▶ WHAT THIS TASK INVOLVES
Search the data for "sarid". Each line containing it is to be copied.

▶ GIVEN INFORMATION
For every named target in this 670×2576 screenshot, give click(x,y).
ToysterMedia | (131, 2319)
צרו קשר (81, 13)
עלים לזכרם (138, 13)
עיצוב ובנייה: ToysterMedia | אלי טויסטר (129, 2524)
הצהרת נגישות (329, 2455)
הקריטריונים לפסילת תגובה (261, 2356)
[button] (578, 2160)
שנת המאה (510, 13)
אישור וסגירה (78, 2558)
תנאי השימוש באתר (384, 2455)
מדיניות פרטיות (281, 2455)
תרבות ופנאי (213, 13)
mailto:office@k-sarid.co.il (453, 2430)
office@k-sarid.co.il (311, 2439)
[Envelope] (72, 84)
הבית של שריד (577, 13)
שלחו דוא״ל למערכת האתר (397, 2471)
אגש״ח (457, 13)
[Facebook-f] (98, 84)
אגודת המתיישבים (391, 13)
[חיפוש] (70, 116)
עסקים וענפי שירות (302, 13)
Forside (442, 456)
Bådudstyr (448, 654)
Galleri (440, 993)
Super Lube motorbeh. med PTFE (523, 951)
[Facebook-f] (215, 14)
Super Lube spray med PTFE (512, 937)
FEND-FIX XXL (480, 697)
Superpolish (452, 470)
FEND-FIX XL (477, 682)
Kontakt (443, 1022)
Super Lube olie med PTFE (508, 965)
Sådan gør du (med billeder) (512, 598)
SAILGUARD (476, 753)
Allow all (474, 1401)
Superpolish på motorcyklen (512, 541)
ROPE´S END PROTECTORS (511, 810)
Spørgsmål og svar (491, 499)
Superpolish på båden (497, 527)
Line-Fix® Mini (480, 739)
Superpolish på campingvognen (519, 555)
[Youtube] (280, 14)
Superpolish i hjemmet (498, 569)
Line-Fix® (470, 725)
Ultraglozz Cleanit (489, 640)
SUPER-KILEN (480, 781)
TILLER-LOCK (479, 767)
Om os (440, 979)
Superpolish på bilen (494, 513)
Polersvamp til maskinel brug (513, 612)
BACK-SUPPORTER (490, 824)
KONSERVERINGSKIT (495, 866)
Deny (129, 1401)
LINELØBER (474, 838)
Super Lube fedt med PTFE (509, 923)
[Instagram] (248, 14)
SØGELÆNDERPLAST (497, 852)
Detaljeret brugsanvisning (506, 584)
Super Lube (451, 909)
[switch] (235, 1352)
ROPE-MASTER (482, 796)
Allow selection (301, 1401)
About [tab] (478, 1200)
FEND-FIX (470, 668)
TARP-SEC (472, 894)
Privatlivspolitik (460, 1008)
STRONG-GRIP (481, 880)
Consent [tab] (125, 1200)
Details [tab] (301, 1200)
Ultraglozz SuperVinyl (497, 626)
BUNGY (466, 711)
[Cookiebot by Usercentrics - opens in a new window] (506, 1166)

▶ REPLY
mailto:office@k-sarid.co.il (453, 2430)
office@k-sarid.co.il (311, 2439)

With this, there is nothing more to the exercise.